漆黒の闇の中で異形の生物達が蠢いていた。彼らが崇めるのは不規則に揺らめく水色の命の炎。それは彼らにとっての神であり象徴であった。炎に照らされて背後の壁に浮かび上がるのは今ではもう失われた帝国の旗だ。それに傅くように異形達は集う。異形達が影の中で蠢く大空洞内の中央には巨大な大理石の長机が置かれており、それを囲むように屈強な軍服姿の男たちが座っていた。何人かの男はフードを被っているせいかその表情を伺い知ることはできない。祭壇の奥から現れた壮年の男が席に着いた後に辺りを見渡す。

「刻限になったので会議を始めるとしよう。…虚の姿が見えないようだが。」

「僕ならここにいるよ。」

闇から染み出すかのように空間を湾曲させて一人の少年が空いていた席から姿を現す。その手に持っているのは二人の人間の生首だった。少年は無造作にそれを机の上に転がす。

「アジトのことを探っていたから殺してきた。」

突然の血なまぐさい光景に他の男たちが無言となる。そんな中で興味を示したのは少年の真向いの席の男だった。異様な風体の男だった。全身が機械の身体に覆われている。無機質なその見た目は人間というよりは機械そのものだった。両眼にはまっている特殊なレンズをカメラのズームアップのように伸縮させながら生首をしばらく観察した後に言った。
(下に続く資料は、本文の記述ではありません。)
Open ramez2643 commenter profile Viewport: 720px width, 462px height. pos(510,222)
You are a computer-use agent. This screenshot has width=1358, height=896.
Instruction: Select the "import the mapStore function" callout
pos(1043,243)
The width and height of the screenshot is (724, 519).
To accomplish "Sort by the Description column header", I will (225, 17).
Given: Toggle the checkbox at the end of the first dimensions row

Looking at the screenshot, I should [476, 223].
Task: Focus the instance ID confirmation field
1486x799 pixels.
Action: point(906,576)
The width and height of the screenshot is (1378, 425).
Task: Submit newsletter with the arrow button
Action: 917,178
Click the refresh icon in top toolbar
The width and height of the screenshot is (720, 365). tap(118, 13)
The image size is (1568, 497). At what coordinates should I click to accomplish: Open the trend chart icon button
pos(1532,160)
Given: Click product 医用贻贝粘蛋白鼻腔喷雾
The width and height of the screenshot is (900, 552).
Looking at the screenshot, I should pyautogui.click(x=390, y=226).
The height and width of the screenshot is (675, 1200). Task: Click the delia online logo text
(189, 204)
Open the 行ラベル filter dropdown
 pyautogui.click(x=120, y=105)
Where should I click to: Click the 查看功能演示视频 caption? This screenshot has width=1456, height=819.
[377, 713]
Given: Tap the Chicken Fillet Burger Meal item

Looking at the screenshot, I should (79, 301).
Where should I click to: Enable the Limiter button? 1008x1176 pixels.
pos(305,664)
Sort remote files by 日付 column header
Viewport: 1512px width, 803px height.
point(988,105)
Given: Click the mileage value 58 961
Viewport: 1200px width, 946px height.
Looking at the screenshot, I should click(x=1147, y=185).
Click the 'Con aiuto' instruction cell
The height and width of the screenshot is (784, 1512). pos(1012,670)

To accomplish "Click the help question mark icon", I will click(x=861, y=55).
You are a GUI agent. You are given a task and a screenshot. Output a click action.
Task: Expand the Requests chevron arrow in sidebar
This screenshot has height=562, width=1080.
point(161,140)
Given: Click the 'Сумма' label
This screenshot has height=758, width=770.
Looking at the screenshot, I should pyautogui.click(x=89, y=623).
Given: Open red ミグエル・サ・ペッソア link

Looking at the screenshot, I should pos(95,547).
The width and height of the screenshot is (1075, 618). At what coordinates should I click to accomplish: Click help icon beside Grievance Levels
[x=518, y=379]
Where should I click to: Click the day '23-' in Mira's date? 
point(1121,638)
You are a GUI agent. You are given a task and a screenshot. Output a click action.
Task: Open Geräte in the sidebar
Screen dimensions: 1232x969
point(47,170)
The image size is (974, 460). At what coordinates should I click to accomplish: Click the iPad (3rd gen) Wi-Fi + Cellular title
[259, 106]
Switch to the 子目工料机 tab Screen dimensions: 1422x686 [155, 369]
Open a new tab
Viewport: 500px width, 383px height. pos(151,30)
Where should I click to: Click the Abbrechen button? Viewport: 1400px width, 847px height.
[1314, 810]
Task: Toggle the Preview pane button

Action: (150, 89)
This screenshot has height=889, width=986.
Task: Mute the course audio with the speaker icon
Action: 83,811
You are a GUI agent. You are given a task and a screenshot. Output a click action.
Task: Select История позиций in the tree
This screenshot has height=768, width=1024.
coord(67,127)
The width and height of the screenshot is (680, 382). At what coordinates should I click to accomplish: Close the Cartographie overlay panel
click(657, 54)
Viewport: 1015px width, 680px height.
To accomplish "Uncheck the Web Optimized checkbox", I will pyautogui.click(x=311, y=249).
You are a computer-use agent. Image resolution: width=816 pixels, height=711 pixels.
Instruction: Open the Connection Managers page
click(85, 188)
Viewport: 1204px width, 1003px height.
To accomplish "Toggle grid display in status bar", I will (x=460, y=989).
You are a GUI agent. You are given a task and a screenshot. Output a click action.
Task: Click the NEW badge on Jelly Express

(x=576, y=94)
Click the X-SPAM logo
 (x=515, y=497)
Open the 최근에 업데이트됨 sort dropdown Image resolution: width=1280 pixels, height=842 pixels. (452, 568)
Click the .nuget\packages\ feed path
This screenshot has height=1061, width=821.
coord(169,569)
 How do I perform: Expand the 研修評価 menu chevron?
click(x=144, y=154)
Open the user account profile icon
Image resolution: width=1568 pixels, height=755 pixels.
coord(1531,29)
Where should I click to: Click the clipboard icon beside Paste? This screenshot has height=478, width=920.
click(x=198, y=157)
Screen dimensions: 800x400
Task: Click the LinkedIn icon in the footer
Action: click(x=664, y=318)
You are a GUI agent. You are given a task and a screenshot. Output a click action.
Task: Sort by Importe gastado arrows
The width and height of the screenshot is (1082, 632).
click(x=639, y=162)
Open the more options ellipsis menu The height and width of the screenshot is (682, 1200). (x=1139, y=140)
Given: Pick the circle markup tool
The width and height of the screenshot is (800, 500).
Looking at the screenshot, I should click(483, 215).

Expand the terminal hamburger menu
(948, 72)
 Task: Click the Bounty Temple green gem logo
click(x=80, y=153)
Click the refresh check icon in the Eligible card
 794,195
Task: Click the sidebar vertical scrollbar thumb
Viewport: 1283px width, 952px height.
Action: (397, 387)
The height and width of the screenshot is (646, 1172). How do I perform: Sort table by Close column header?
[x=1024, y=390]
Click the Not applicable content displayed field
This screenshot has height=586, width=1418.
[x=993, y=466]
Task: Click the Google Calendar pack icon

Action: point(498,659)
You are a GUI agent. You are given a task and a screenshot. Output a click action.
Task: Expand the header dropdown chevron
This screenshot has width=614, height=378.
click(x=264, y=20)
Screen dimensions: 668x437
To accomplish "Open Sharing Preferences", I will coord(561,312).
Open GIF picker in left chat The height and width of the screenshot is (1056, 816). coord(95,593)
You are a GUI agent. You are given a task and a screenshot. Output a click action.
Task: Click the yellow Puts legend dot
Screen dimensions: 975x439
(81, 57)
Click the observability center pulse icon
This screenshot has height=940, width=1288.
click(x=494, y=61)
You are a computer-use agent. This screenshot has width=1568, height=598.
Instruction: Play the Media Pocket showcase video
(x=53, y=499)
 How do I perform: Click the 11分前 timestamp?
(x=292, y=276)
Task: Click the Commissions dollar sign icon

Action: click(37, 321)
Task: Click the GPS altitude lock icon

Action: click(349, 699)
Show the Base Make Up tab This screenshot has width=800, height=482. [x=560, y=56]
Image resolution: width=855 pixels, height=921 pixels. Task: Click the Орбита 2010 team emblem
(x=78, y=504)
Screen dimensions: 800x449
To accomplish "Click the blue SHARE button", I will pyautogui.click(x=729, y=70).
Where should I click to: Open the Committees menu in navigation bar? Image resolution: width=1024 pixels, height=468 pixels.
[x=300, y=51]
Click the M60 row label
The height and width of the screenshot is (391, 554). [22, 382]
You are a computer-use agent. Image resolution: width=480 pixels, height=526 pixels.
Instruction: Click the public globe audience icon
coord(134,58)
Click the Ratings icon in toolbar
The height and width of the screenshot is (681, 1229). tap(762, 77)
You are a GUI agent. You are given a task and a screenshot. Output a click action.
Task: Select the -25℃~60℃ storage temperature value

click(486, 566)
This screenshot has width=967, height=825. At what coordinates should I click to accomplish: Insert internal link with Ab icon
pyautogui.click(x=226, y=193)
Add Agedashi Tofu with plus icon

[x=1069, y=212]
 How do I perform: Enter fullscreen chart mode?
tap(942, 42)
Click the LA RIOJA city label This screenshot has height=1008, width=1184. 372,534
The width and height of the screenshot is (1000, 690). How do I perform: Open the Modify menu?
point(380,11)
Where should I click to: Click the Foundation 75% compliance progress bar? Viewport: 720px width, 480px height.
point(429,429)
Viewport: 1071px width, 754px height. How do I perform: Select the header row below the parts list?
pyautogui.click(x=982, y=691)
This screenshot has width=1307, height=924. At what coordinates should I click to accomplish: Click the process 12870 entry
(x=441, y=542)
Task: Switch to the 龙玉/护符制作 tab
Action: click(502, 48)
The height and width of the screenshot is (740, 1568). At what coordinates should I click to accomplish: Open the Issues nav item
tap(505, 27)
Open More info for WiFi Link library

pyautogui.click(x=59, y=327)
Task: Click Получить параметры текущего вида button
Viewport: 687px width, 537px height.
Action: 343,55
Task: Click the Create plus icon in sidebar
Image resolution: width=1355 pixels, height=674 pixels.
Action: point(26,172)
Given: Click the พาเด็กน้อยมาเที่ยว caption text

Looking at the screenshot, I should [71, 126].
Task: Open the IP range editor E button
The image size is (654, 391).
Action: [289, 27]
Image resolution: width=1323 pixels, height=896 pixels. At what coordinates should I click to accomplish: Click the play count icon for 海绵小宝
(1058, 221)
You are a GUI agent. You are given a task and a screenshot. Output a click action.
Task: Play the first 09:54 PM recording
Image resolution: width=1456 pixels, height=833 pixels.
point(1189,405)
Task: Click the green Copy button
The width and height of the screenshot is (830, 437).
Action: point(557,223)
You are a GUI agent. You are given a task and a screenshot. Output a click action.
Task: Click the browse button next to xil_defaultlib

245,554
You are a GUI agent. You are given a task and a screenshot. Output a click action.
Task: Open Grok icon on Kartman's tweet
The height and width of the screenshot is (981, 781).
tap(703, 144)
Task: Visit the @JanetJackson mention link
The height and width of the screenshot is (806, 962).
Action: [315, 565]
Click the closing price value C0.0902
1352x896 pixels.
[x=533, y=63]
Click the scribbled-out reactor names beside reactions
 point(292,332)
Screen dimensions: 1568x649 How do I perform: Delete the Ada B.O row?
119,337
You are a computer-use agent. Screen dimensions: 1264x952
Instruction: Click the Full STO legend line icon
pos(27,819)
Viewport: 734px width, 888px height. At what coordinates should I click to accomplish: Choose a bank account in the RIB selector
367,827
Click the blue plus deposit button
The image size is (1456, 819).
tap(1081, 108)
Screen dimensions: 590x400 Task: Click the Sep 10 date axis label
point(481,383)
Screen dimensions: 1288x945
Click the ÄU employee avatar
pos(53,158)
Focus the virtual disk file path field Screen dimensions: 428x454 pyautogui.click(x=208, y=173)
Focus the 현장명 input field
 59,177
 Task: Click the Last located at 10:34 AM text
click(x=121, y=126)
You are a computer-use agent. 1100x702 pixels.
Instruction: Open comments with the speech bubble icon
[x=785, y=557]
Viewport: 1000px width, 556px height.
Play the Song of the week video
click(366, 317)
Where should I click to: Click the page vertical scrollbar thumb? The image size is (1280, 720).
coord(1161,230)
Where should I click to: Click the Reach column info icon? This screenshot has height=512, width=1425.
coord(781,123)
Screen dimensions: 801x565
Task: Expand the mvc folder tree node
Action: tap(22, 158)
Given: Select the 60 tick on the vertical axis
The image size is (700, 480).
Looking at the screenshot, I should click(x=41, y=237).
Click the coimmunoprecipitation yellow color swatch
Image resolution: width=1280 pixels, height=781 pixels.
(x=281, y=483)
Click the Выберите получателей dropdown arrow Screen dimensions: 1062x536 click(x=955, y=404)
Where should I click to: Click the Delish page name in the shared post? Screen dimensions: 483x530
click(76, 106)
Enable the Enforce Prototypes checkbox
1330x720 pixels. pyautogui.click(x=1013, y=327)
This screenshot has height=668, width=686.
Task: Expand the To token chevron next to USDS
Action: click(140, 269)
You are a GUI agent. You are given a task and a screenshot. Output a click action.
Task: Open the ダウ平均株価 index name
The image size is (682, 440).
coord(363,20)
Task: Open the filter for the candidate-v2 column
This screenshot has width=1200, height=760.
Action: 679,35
「登録データトノ照合ヲ確認。王国ノ諜報員ノヨウダナ。」

「はは、さすがはオルフェウス。便利な体をしているね。」

「ワタシノ体ノ全テハ王国ヲ打倒スル目的デ作ラレテイルカラナ。諜報部ノ情報モアル程度ハインプット済ミダ。」

「未登録のデータが必要なら殺してくるけど。」

「殺シテシマッテハ必要ガナクナルダロウ。ソウイウノハ本末転倒トイウンダ。」

「それもそうか。」

淡々とそう話すオルフェウスに虚と呼ばれた少年は愉しそうに嗤った。突然に話を中断された壮年の男は二人の殺伐なやり取りに言葉を失った。見るに見かねた一人の獣人が口を挟む。

「あまり場を茶化すな、(うつろ)。」

「へーい。」

巨大な熊の獣人だった。その身体は真っ赤な体毛に覆われており、体のあちこちに戦いでつけたものであろう古傷が刻み込まれている。その巨躯は常人のゆうに三倍はありそうであった。睨まれただけで気の弱い人間なら気絶してしまうような凶悪な殺気を身に纏っている。苛立たし気に虚と呼ばれた少年を睨みつけるのだが、少年は全く気にしていないようである。どころか舐めきった様子でさらに挑発する。

「ブラッドクルス将軍は真面目なんだから。」

「今の俺を将軍と呼ぶな。」

挑発されたと感じたのか熊の獣人が席から立ち上がろうとする。ほう、やるのかよ。虚と呼ばれた少年もそれに応えるようにその凄まじい量の殺気を解放した。その時であった。奥の席に座っていた一人の男が床に刀の鞘を叩きつけた。突き刺すかのような勢いだった。同時に凄まじい熱風が吹きすさんでその場にいた全員が彼に注目する。自身の全身を刺されるような殺気を感じたからだ。

(しずかにしろ)。」

男は全員に命じた。呪縛を掛けられたかのように皆が言葉を発せなくなった。場を完全に舐めきっていた虚ですら手に汗をかいている自分に気づいた。同時に理解した。完全に格が違う。あの男に逆らうことは自分達の死を意味する。場が静寂を取り戻したことを確認した後に男は再開を促した。

(はじめてくれ)。」

壮年の男は冷や汗をかきながらも会議を開始した。




                ◇




壮年の男は大理石の机の上に置かれた水晶球に映像を浮かび上がらせた。そこに映っているのは王国の最高権力者である天龍王であった。

「この男に恨みを持つものは多いことと思う。」

壮年の男の言葉に場にいた数人が頷いた。場を茶化していた虚ですら苦々しい表情で水晶球を睨みつけていた。

「殺せるもんならとうに殺しているよ。」

「荒ぶる龍の化身、天龍王。この地上最強の男にして我ら最大の敵だ。」

(すみやかな)(しをのぞむ)。」

殺気をあらわにしながら男たちは口々に呪詛の言葉を口にした。『亡霊の騎士団』にとって天龍王という男がどれだけ野望の妨げになっているかと理解しやすい光景であった。興奮する男たちを制するように促した後に壮年の男は続けた。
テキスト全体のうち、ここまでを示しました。